For more information, see the Dynamic Works Institute website.

Management Services - Professional Certification : Professional certification exam for Management Services in workforce development.

For more information, see the Dynamic Works Institute website.

Global Professional in Human Resources: Globalization is the defining political and economic force in the world today.

For more information, see the HR Certification Institute website.

Certified Manager: Certified Manager certification is valued for the credibility and recognition it brings to managers and the organizations for which they work.

For more information, see the Institute of Certified Professional Managers website.

Program Management Professional: Project Management Institute's newest credential is specifically developed to acknowledge the qualifications of the professional who leads the coordinated management of multiple projects and ensures the ultimate success of a program.

For more information, see the Project Management Institute website.
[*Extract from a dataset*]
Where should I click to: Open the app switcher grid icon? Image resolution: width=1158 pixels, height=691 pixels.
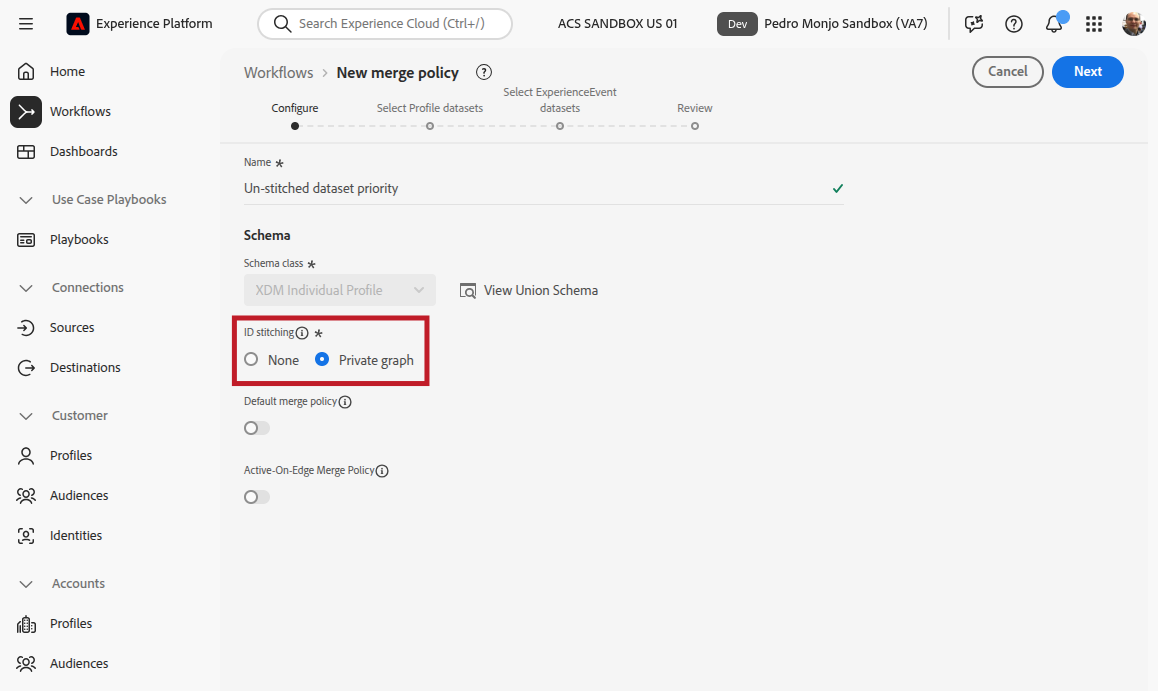(x=1094, y=24)
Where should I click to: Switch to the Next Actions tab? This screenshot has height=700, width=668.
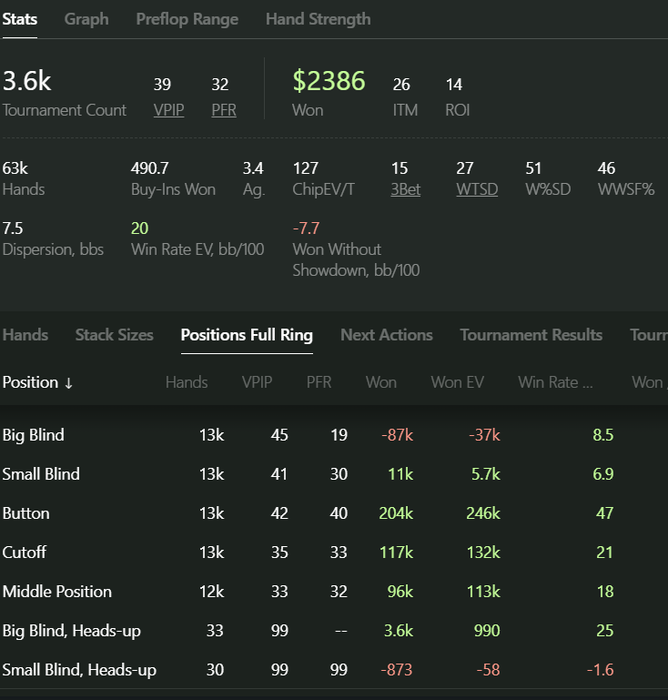(386, 335)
Work-Life Certified Professional: In association with Alliance for Work-Life Progress (AWLP), the work-life component of total rewards is now officially represented in the WorldatWork portfolio of educational offerings with the introduction of four new work-life courses and exams.

For more information, see the WorldAtWork website.

LOCATION INFORMATION: Fargo, North Dakota

Fargo, North Dakota
Fargo, North Dakota photo by Unimatic1140

Fargo is located in Cass County, North Dakota. It has a population of over 93,531, which has grown by 3.2% in the past ten years. The cost of living index in Fargo, 83, is well below the national average. New single-family homes in Fargo are priced at $139,800 on average, which is well below the state average. In 2008, four hundred four new homes were constructed in Fargo, down from four hundred forty-seven the previous year.

The top three industries for women in Fargo are health care, educational services, and finance and insurance. For men, it is construction, accommodation and food services, and educational services. The average commute to work is about 15 minutes. More than 34.4% of Fargo residents have a bachelor's degree, which is higher than the state average. The percentage of residents with a graduate degree, 9.5%, is higher than the state average.

The unemployment rate in Fargo is 3.5%, which is greater than North Dakota's average of 3.2%.

The percentage of Fargo residents that are affiliated with a religious congregation, 56.8%, is more than the national average but less than the state average. The most common religious groups are the Evangelical Lutheran Church in America, the Catholic Church and the United Methodist Church.

Fargo is home to the Elm Tree Square and the Market Square as well as Roosevelt Playground and Oak Grove Park. Shopping malls in the area include Valley North Mall, Northport Mall and West Acres Shopping Center. Visitors to Fargo can choose from Rodeway Inn Fargo, Wingate Inn and Sleep Inn Fargo for temporary stays in the area.